Llegar
a un libro buscando la respuesta a una pregunta específica es un error. Ya
debía yo saberlo. Aquello que en los investigadores es prerrogativa, en el
lector es imperdonable. Así que cuando tomé el ensayo Historia cultural del dolor (2011) de Javier Moscoso, con la esperanza de que revelara algo sobre el
significado de eso que la Real Academia de la Lengua define como “sentimiento
de pena y congoja”, apostaba por la decepción. Quería entender cómo duele el
dolor y recurrí a 400 páginas de una explicación pormenorizada de las de las
materializaciones que este sentimiento ha tenido a lo largo del tiempo.
Por
eso no tengo juicio que proponga algo sobre la sesuda investigación de Moscoso,
interesante porque se inserta en la corriente posmoderna del estudio histórico
de las emociones. Y es que aunque el libro vino a buscarme como dice Juan
Villoro que hacen los libros salvajes, no era lo que yo necesitaba.
El
libro me interesaba desde un año antes de la muerte de mi padre porque entiendo
que la alquimia de las sensaciones fragua las razones de la vida y, por su
puesto, de la historia. Además, la necesidad de entender los sentimientos y su
repercusión en la vida de afuera es una vieja manía mía. Entre 2006 y 2007 tomé
en NYU, con el catedrático Robert Dimit, una clase cuyo eje era demostrar cómo
los sentimientos no existieron en la historia del ser humano hasta el ascenso
de la psicología como disciplina central de la modernidad. Y, aunque Dimit y yo
no nos llevamos bien –y todo empeoró cuando propuse un trabajo donde intentaba
probar que en la pintura de El Greco el concepto católico de Gracia Divina se
convertía en una manifestación afectiva matizada por diversos tonos de blanco–,
yo entendía que las emociones son manifestaciones culturales en las que se
integran las características individuales.

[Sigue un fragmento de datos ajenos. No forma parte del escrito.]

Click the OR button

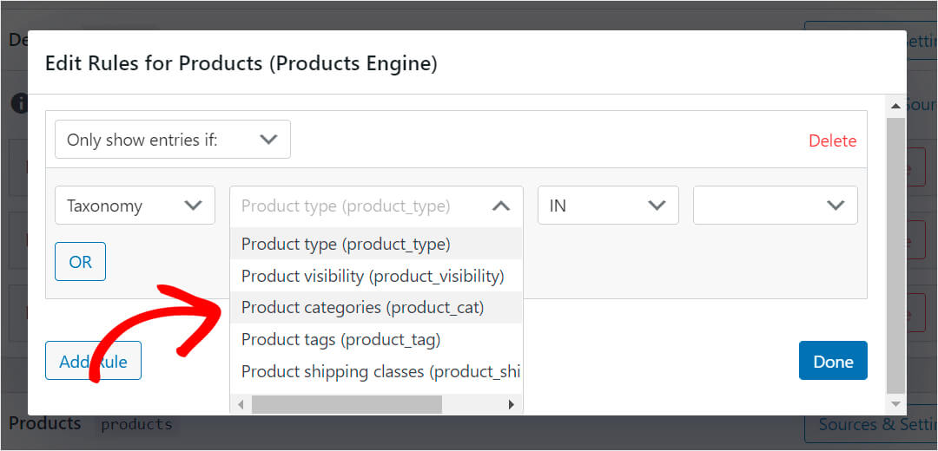80,262
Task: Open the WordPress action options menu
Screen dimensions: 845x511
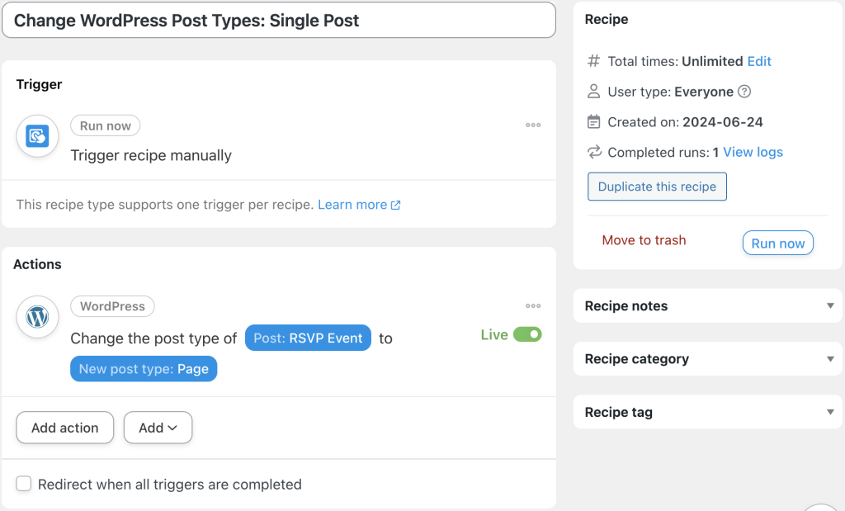Action: pyautogui.click(x=533, y=305)
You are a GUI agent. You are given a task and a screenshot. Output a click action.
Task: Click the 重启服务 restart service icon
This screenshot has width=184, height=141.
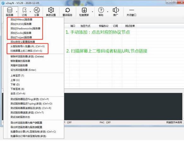pos(68,11)
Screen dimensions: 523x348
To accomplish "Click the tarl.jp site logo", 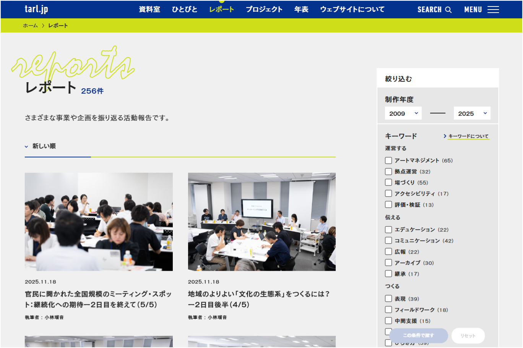I will click(x=36, y=9).
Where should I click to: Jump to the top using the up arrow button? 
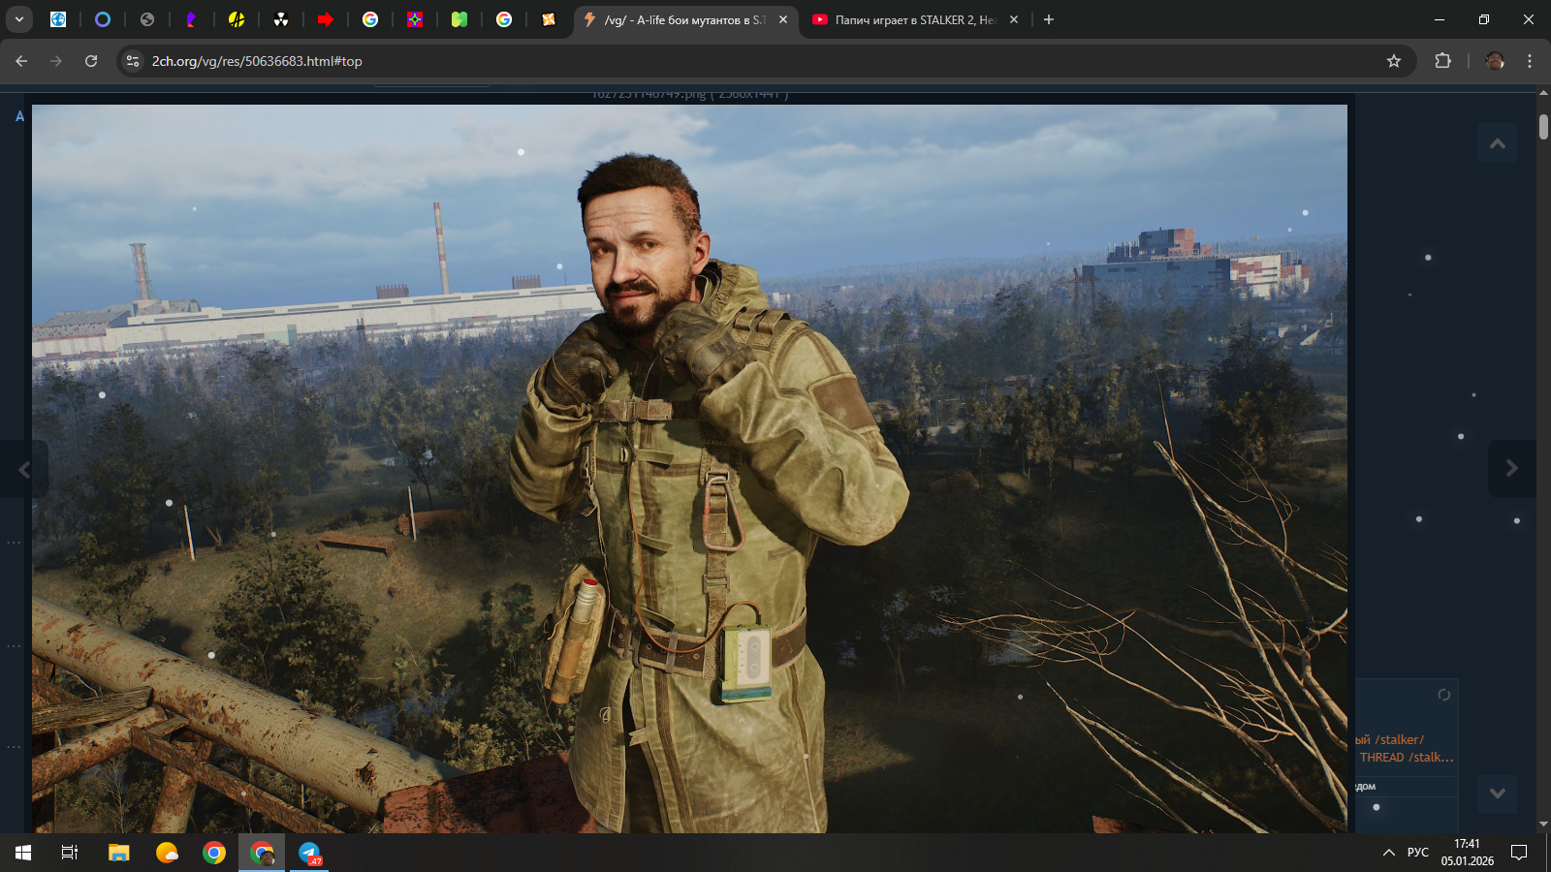1498,143
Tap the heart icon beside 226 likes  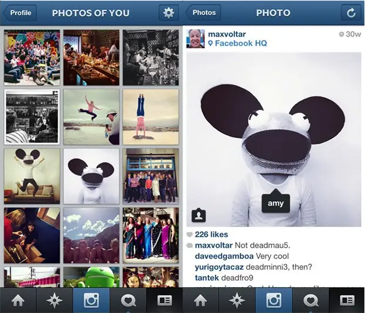click(190, 235)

Quizá quería volver sobre eso a
partir del ensayo de Moscoso y entender por qué, si se supone que estoy
apesadumbrada, no hay nada específicamente físico que me duela desde la muerte
de papá. Hay aspectos de la rutina que se mantienen igual e, incluso, siento muchas
ganas de reír y tengo dentro de la cabeza más proyectos que nunca. ¿Qué habrá
de malo en mi?¿Será, entonces, que no es dolor lo que siento? Dentro de mi no
hay ahogo ni vacío: solo el abismo terminante de la nada.
Quizá
el ejercicio de la lectura de Historia
cultural del dolor apenas sirva para enseñarme a cerca de las vertientes
irreconciliables de la congoja y la investigación. A entender que no tiene
ningún sentido intentar entender o siquiera nombrar –y, por ende, poner
límites– a algo que se siente.
Seguiré por la vida sin saber qué siento con el miedo a mis reacciones
radicales, a veces poniéndome tan contenta que una sola imagen nostálgica, al
cruzar mis pensamientos, me precipita a la tristeza que se siente como un vacío.